Directions for this task. Extract all records. Keep each one exact.

Task material.
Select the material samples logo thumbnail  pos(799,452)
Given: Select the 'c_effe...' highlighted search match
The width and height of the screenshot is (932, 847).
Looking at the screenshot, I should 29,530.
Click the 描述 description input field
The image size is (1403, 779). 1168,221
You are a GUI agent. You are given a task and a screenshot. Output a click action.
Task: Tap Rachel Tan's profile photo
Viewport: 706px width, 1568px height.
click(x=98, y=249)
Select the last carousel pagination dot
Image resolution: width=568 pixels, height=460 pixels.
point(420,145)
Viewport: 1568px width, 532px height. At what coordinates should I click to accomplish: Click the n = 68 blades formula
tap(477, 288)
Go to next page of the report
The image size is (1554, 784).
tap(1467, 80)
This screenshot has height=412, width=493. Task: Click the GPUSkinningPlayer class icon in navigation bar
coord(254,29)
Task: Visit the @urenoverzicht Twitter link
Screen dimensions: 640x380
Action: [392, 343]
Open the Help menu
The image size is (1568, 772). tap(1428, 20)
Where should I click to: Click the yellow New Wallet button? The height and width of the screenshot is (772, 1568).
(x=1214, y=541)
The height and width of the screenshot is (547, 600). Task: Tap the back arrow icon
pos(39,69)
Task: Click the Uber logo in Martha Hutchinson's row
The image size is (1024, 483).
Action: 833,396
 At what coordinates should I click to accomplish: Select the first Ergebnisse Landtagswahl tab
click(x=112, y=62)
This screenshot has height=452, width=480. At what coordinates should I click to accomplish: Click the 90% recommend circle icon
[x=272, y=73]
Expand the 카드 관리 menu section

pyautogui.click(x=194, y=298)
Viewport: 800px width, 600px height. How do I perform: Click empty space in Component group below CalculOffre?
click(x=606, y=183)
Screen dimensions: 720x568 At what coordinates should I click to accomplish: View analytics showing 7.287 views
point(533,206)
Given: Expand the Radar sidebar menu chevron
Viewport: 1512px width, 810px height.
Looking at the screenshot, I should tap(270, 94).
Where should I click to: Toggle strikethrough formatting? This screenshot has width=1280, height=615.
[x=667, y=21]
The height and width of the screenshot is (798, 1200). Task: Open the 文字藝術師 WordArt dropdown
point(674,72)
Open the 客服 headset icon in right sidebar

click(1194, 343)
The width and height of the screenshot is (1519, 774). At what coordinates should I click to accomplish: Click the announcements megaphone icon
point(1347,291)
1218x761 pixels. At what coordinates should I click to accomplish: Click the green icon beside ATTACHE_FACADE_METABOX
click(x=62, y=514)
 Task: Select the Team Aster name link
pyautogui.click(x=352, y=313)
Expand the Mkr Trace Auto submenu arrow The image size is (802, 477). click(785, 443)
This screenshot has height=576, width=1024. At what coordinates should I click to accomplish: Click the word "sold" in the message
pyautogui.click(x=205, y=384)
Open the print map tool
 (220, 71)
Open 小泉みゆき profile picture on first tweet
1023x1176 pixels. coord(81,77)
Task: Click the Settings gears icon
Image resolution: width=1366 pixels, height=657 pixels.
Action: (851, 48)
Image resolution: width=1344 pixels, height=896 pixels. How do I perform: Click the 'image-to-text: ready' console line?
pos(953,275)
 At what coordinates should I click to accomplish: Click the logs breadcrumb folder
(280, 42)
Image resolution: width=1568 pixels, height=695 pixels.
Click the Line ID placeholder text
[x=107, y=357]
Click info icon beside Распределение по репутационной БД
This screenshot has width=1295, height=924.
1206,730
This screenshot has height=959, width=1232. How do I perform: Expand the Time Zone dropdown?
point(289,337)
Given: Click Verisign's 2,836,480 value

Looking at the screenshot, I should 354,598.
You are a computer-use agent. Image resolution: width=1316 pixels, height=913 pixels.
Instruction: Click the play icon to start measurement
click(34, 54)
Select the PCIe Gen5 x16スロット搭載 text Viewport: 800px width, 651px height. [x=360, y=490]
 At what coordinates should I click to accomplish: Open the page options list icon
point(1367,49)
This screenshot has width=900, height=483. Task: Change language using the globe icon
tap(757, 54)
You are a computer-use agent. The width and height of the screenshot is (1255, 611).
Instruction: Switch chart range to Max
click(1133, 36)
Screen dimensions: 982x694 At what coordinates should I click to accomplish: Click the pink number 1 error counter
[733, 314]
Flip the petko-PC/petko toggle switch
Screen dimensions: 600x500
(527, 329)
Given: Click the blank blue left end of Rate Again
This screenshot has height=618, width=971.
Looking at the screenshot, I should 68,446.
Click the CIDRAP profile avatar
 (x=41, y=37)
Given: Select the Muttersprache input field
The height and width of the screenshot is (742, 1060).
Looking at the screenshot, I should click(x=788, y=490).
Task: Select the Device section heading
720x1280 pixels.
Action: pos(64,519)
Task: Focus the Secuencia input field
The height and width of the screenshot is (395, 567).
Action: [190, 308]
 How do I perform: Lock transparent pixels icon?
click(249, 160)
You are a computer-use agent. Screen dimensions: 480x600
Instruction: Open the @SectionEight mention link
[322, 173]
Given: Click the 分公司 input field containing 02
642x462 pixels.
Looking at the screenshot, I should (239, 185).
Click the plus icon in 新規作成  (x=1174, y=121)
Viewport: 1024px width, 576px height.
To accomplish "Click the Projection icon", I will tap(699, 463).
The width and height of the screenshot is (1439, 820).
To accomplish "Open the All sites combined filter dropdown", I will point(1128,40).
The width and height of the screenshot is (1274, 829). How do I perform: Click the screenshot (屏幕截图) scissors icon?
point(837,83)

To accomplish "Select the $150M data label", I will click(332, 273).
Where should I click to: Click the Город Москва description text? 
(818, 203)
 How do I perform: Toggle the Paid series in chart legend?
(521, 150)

Your solution.
Select the material samples logo thumbnail  pos(799,452)
Given: Select the 'c_effe...' highlighted search match
The width and height of the screenshot is (932, 847).
Looking at the screenshot, I should 29,530.
Click the 描述 description input field
The image size is (1403, 779). 1168,221
You are a GUI agent. You are given a task and a screenshot. Output a click action.
Task: Tap Rachel Tan's profile photo
Viewport: 706px width, 1568px height.
click(x=98, y=249)
Select the last carousel pagination dot
Image resolution: width=568 pixels, height=460 pixels.
point(420,145)
Viewport: 1568px width, 532px height. At what coordinates should I click to accomplish: Click the n = 68 blades formula
tap(477, 288)
Go to next page of the report
The image size is (1554, 784).
tap(1467, 80)
This screenshot has height=412, width=493. Task: Click the GPUSkinningPlayer class icon in navigation bar
coord(254,29)
Task: Visit the @urenoverzicht Twitter link
Screen dimensions: 640x380
Action: [392, 343]
Open the Help menu
The image size is (1568, 772). tap(1428, 20)
Where should I click to: Click the yellow New Wallet button? The height and width of the screenshot is (772, 1568).
(x=1214, y=541)
The height and width of the screenshot is (547, 600). Task: Tap the back arrow icon
pos(39,69)
Task: Click the Uber logo in Martha Hutchinson's row
The image size is (1024, 483).
Action: 833,396
 At what coordinates should I click to accomplish: Select the first Ergebnisse Landtagswahl tab
click(x=112, y=62)
This screenshot has height=452, width=480. At what coordinates should I click to accomplish: Click the 90% recommend circle icon
[x=272, y=73]
Expand the 카드 관리 menu section

pyautogui.click(x=194, y=298)
Viewport: 800px width, 600px height. How do I perform: Click empty space in Component group below CalculOffre?
click(x=606, y=183)
Screen dimensions: 720x568 At what coordinates should I click to accomplish: View analytics showing 7.287 views
point(533,206)
Given: Expand the Radar sidebar menu chevron
Viewport: 1512px width, 810px height.
Looking at the screenshot, I should tap(270, 94).
Where should I click to: Toggle strikethrough formatting? This screenshot has width=1280, height=615.
[x=667, y=21]
The height and width of the screenshot is (798, 1200). Task: Open the 文字藝術師 WordArt dropdown
point(674,72)
Open the 客服 headset icon in right sidebar

click(1194, 343)
The width and height of the screenshot is (1519, 774). At what coordinates should I click to accomplish: Click the announcements megaphone icon
point(1347,291)
1218x761 pixels. At what coordinates should I click to accomplish: Click the green icon beside ATTACHE_FACADE_METABOX
click(x=62, y=514)
 Task: Select the Team Aster name link
pyautogui.click(x=352, y=313)
Expand the Mkr Trace Auto submenu arrow The image size is (802, 477). click(785, 443)
This screenshot has height=576, width=1024. At what coordinates should I click to accomplish: Click the word "sold" in the message
pyautogui.click(x=205, y=384)
Open the print map tool
 (220, 71)
Open 小泉みゆき profile picture on first tweet
1023x1176 pixels. coord(81,77)
Task: Click the Settings gears icon
Image resolution: width=1366 pixels, height=657 pixels.
Action: (851, 48)
Image resolution: width=1344 pixels, height=896 pixels. How do I perform: Click the 'image-to-text: ready' console line?
pos(953,275)
 At what coordinates should I click to accomplish: Click the logs breadcrumb folder
(280, 42)
Image resolution: width=1568 pixels, height=695 pixels.
Click the Line ID placeholder text
[x=107, y=357]
Click info icon beside Распределение по репутационной БД
This screenshot has width=1295, height=924.
1206,730
This screenshot has height=959, width=1232. How do I perform: Expand the Time Zone dropdown?
point(289,337)
Given: Click Verisign's 2,836,480 value

Looking at the screenshot, I should 354,598.
You are a computer-use agent. Image resolution: width=1316 pixels, height=913 pixels.
Instruction: Click the play icon to start measurement
click(34, 54)
Select the PCIe Gen5 x16スロット搭載 text Viewport: 800px width, 651px height. [x=360, y=490]
 At what coordinates should I click to accomplish: Open the page options list icon
point(1367,49)
This screenshot has width=900, height=483. Task: Change language using the globe icon
tap(757, 54)
You are a computer-use agent. The width and height of the screenshot is (1255, 611).
Instruction: Switch chart range to Max
click(1133, 36)
Screen dimensions: 982x694 At what coordinates should I click to accomplish: Click the pink number 1 error counter
[733, 314]
Flip the petko-PC/petko toggle switch
Screen dimensions: 600x500
(527, 329)
Given: Click the blank blue left end of Rate Again
This screenshot has height=618, width=971.
Looking at the screenshot, I should 68,446.
Click the CIDRAP profile avatar
 (x=41, y=37)
Given: Select the Muttersprache input field
The height and width of the screenshot is (742, 1060).
Looking at the screenshot, I should click(x=788, y=490).
Task: Select the Device section heading
720x1280 pixels.
Action: pos(64,519)
Task: Focus the Secuencia input field
The height and width of the screenshot is (395, 567).
Action: [190, 308]
 How do I perform: Lock transparent pixels icon?
click(249, 160)
You are a computer-use agent. Screen dimensions: 480x600
Instruction: Open the @SectionEight mention link
[322, 173]
Given: Click the 分公司 input field containing 02
642x462 pixels.
Looking at the screenshot, I should (239, 185).
Click the plus icon in 新規作成  (x=1174, y=121)
Viewport: 1024px width, 576px height.
To accomplish "Click the Projection icon", I will tap(699, 463).
The width and height of the screenshot is (1439, 820).
To accomplish "Open the All sites combined filter dropdown", I will point(1128,40).
The width and height of the screenshot is (1274, 829). How do I perform: Click the screenshot (屏幕截图) scissors icon?
point(837,83)

To accomplish "Select the $150M data label", I will click(332, 273).
Where should I click to: Click the Город Москва description text? 
(818, 203)
 How do I perform: Toggle the Paid series in chart legend?
(521, 150)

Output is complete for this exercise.